Multiple US agencies, including CISA, the NSA, and the FBI, issued warnings about not paying ransomware scanners, however, they’re strongly against banning ransomware payments.
A ransomware scam is when a hacker encrypts your private data and threatens to leak it unless a demand is made. Ransomware scammers have been getting more vicious and more numerous over the past several years, leading to Federal organizations warning the public about what to do when you’re the target of one.
Recently, the topic of banning companies from paying ransomware attacks came up in Oxford.
“I think within our system in the U.S. — just from a practical perspective — I don’t see it happening,” Jen Easterly, Director of CISA, stated in response.

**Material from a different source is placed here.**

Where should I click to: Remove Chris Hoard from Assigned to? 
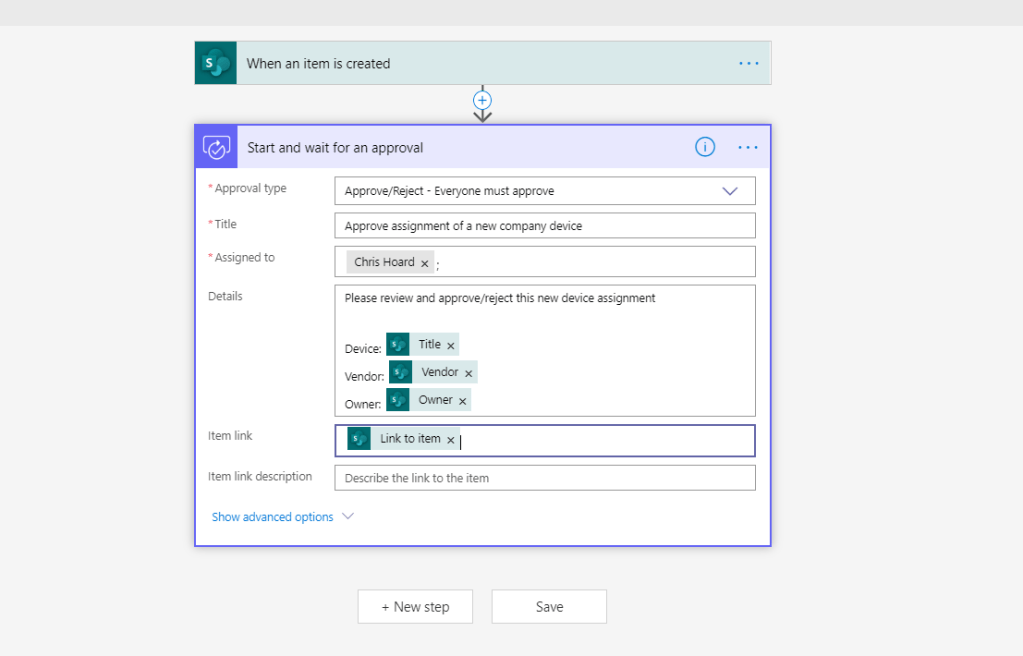(x=425, y=263)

Many organizations have discussed the topic, including the Ransomware Task Force for the Institute for Security and Technology, who believe that banning ransomware payments only makes it harder for victims of ransomware attacks.
They believe that this would be particularly harmful to small businesses that may not be able to operate with lengthy pauses to their operations. Many small business owners have to pay ransom to keep their doors open, and banning it only forces them to close down.

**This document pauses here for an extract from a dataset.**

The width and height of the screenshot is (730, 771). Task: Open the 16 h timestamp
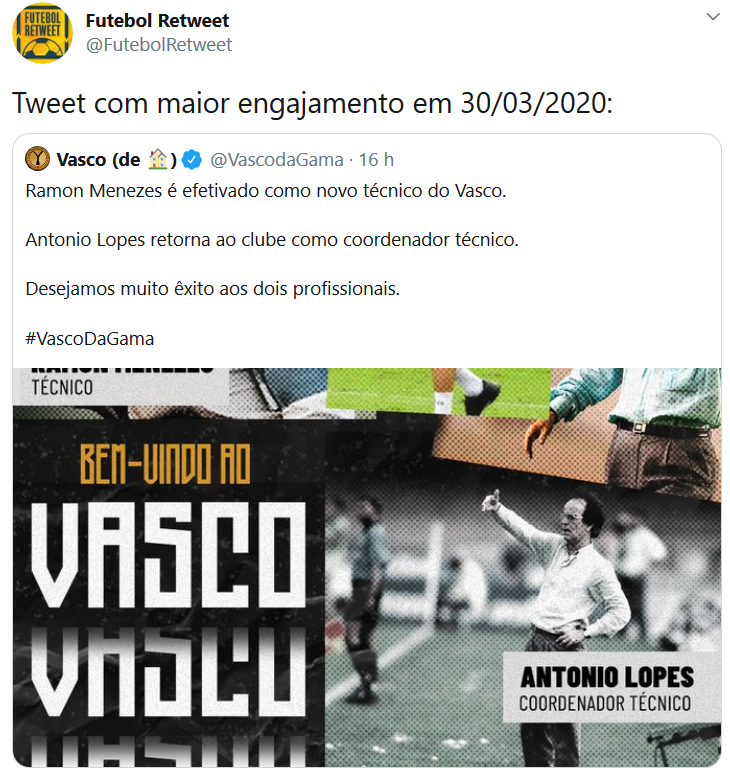[x=376, y=160]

It’s also argued that a ban on paying the ransom is a firm indication to criminals that the country has no means of fighting back against scammers. The root of the problem isn’t people paying the criminals, but rather the lack of adequate cybersecurity protection.

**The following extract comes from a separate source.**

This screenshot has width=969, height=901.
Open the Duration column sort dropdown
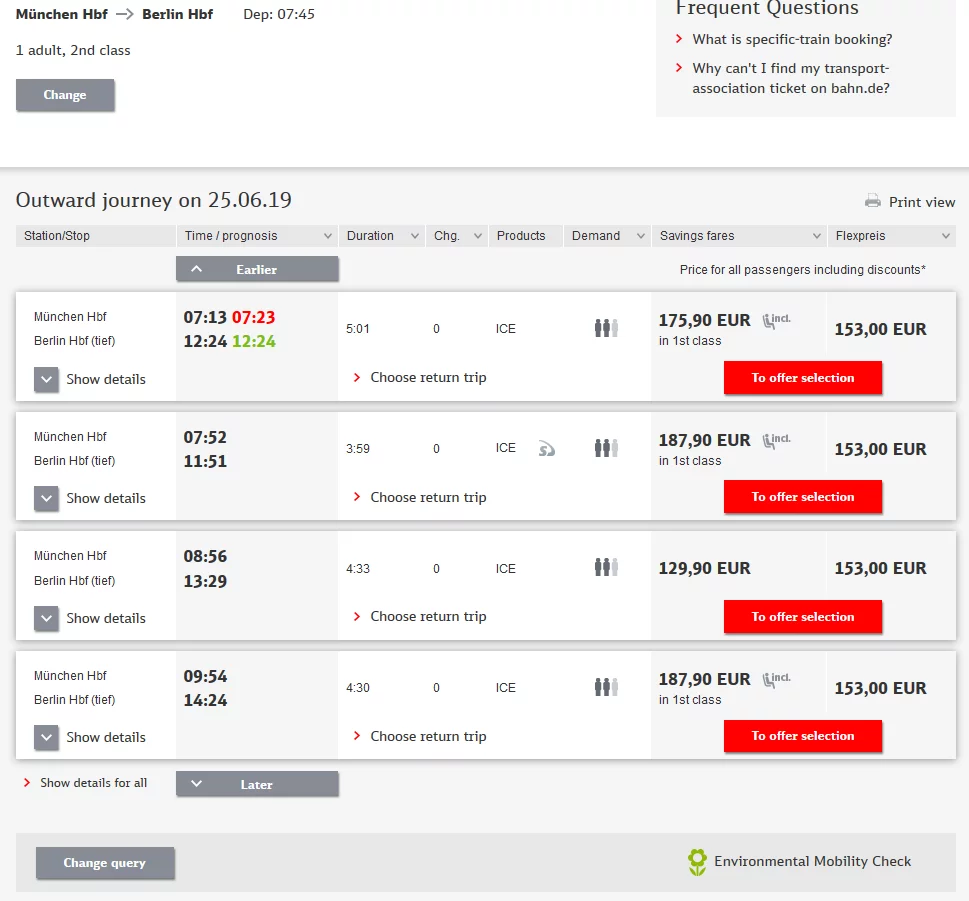coord(414,236)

“I do think we’ve made a difference, but I don’t think we’re going to make ransomware a shocking anomaly without successful implementation of a Secure-by-Design campaign,” Easterly states. “We cannot expect businesses that don’t have huge security teams to be able to secure that infrastructure unless that technology comes to them with dramatically reduced numbers of vulnerabilities.”
While the US is continuing to seek ways to combat ransomware scammers, for now, banning payments will not happen.